• Saved entries:
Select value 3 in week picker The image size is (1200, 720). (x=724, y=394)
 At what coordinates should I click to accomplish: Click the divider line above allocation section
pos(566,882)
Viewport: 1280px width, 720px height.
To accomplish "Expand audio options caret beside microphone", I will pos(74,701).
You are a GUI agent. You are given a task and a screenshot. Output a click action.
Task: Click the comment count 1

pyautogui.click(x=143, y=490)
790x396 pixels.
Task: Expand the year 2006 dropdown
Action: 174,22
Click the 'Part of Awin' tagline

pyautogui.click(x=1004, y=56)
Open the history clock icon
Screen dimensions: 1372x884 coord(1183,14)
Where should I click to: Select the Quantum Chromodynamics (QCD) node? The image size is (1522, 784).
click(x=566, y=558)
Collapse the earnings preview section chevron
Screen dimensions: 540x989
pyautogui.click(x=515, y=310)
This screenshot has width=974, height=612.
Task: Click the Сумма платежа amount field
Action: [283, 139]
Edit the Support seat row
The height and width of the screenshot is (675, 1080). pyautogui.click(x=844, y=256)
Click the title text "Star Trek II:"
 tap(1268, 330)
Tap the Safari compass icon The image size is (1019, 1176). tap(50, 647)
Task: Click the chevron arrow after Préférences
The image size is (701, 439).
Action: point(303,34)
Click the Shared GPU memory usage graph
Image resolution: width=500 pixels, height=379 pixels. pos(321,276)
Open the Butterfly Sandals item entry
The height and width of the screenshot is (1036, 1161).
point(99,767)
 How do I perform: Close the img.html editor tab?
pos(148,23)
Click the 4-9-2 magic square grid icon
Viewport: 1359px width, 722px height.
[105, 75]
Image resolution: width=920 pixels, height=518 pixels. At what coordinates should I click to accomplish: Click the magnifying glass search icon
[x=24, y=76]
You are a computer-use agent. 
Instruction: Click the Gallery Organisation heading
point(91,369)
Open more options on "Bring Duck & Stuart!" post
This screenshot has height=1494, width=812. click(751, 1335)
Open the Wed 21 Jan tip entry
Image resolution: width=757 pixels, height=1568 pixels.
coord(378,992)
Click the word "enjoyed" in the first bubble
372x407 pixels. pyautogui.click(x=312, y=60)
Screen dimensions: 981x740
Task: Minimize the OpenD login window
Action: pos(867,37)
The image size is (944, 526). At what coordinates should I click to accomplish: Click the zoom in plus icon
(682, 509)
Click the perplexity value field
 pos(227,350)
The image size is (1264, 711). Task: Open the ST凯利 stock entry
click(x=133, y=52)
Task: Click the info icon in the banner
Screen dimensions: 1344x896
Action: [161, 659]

• PROBLEM DESCRIPTION: Every line above that carries the string "agent" should be copied.

• RESPONSE BELOW:
You are a GUI agent. You are given a task and a screenshot. Output a click action.
You are a computer-use agent. 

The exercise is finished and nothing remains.